▶ _WORK INSTRUCTIONS_
From the listing below, extract each line containing the string "Task".

▶ _SUPPLIED MATERIAL_
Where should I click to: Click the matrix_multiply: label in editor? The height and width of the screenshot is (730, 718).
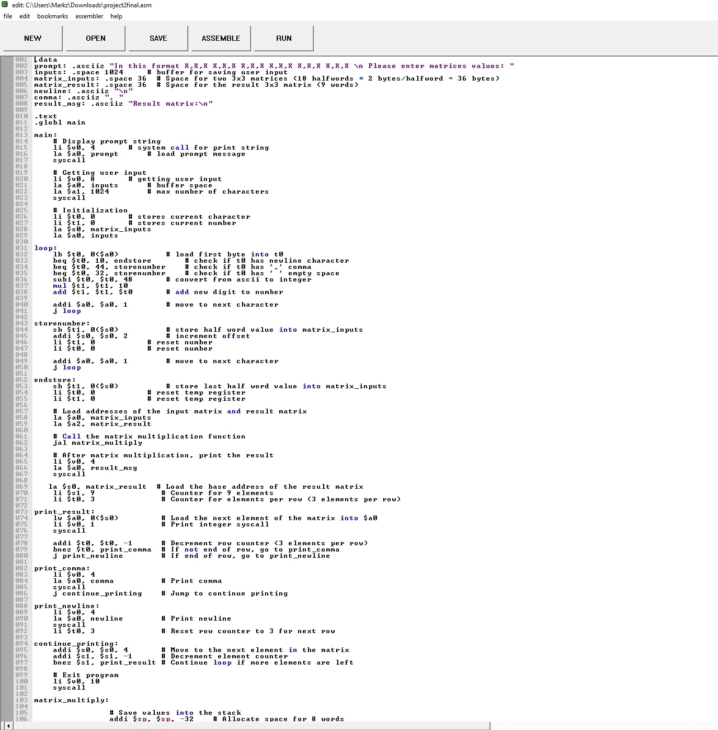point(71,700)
==
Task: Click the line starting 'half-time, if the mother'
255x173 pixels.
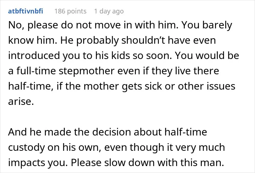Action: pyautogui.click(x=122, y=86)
--
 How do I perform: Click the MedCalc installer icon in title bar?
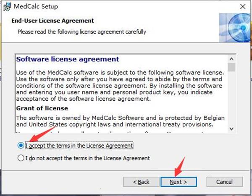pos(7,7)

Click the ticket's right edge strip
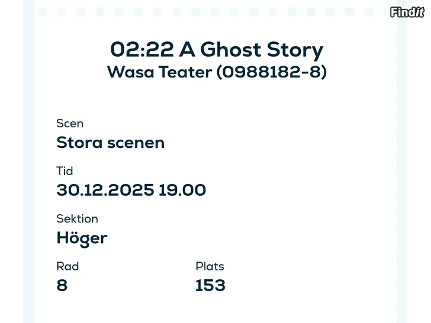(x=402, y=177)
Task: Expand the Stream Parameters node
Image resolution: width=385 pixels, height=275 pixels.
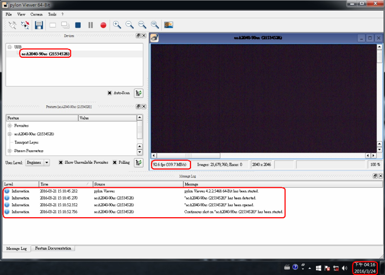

▶ _YOUR SOLUTION_
Task: Click the line starting 'half-time, if the mother'
Task: Expand the Stream Parameters node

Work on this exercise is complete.